Весной восемьдесят седьмого я, наконец, решил наболевший квартирный вопрос. Ашот, обладающий широкими связями в столице, сначала подобрал мне съемную квартиру, а потом с помощью деда, нашел ушлого маклера — шустрого, и подвижного как ртуть, Григория Моисеевича, лысоватого мужичка лет сорока пяти, с печальными глазами, в которых отражалась вся многовековая скорбь «избранного народа». Несмотря на внешний вид ботаника и МНСа, маклер оказался ушлым и хватким типом, умеющим быстро находить необходимые варианты недвижимости.

Изначально было желание разменять нашу коммуналку с большой доплатой, на четырехкомнатную квартиру в центре и переехать туда с матерью.

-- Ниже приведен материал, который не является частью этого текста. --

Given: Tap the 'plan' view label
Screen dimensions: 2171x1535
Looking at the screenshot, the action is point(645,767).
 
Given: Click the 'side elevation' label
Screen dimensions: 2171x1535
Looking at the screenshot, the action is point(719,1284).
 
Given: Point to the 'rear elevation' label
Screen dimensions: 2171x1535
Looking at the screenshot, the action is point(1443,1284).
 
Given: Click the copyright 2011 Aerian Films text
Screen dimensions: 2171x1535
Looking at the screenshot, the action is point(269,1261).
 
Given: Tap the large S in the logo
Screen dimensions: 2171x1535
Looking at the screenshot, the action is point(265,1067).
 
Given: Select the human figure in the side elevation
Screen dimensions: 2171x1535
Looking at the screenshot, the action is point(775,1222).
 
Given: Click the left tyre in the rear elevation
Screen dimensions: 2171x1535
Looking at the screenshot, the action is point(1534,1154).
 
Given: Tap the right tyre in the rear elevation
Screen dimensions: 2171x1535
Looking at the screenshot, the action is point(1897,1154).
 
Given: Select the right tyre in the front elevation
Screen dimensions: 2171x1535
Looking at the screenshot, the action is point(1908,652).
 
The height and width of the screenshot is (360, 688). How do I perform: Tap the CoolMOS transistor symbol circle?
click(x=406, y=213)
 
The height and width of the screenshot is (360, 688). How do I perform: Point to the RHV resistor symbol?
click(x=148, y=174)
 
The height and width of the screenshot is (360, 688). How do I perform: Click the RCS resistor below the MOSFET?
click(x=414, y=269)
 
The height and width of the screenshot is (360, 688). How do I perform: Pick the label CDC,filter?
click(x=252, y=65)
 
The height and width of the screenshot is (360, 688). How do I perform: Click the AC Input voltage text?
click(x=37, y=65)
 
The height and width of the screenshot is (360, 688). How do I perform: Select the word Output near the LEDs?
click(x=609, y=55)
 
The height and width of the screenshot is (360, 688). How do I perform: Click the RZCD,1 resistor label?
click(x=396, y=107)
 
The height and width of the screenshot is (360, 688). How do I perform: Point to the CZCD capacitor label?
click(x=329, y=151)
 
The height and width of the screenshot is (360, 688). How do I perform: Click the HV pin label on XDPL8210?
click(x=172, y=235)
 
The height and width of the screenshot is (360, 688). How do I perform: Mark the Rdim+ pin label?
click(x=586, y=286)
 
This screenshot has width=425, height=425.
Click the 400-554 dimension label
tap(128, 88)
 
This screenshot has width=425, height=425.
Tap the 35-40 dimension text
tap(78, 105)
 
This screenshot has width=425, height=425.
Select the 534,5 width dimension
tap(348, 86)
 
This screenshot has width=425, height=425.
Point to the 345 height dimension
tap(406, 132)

Но матушка воспротивилась. Она считала — мне нужна отдельная жилплощадь.

«Сынок, ты через годик-другой жену приведешь, будет у вас своя семья. А я лишней стану. Сам понимаешь, двум хозяйкам в одной квартире ужиться трудно», — заявила мать. И никакие возражения не заставили её изменить мнение.

Пришлось просить Григория Моисеевича найти варианты обмена двух наших комнат в коммуналке да две квартиры в сталинках, расположенных недалеко друг от друга. Естественно, с хорошей доплатой.

Задание было нелегким, поиск подходящих вариантов занял четыре месяца. Наконец, после парочки предложений, которые я забраковал, Григорий Моисеевич нашел то, которое нас устроило: трехкомнатную и однокомнатную квартиры в соседних подъездах четырехэтажного сталинского дома. С маклером торговались долго. Григорий Моисеевич хватался за сердце, артистично стонал о лишениях и бедах, которые ему пришлось пережить, выполняя такой сложный заказ, трагически охал, закатывал глаза, изображал полуобморочное состояние, но в итоге с радостью согласился на семь тысяч рублей комиссионных. Ещё двенадцать с половиной наличными пришлось доплатить жителям квартир: девять за трехкомнатную — пожилой еврейской семье, пакующей чемоданы в Израиль, и три с половиной — одинокому старичку. Последний любил выпить, имел подмосковную дачку, маленькую пенсию, и после смерти жены был готов в любой момент переехать в коммуналку. Дороговато, конечно, учитывая советские реалии, но я без колебаний согласился. Григорий Абрамович пояснил: это ещё нормально. Без московской прописки, оформление документов обошлось бы гораздо дороже. Плюс сложность самого заказа — поиск квартир в сталинках, находящихся рядом и выгодное расположение — на проспекте Калинина.

Еврейской семейке требовалось перед выездом срочно прописать и оставить жилплощадь племяннику из провинции, поступившему в столичный ВУЗ, старичок-любитель спиртного нуждался в деньгах, чтобы наслаждаться ежедневным употреблением «красненького» и «беленькой», поэтому все формальности с документами и переездом решили быстро, используя наработанные связи Григория Моисеевича.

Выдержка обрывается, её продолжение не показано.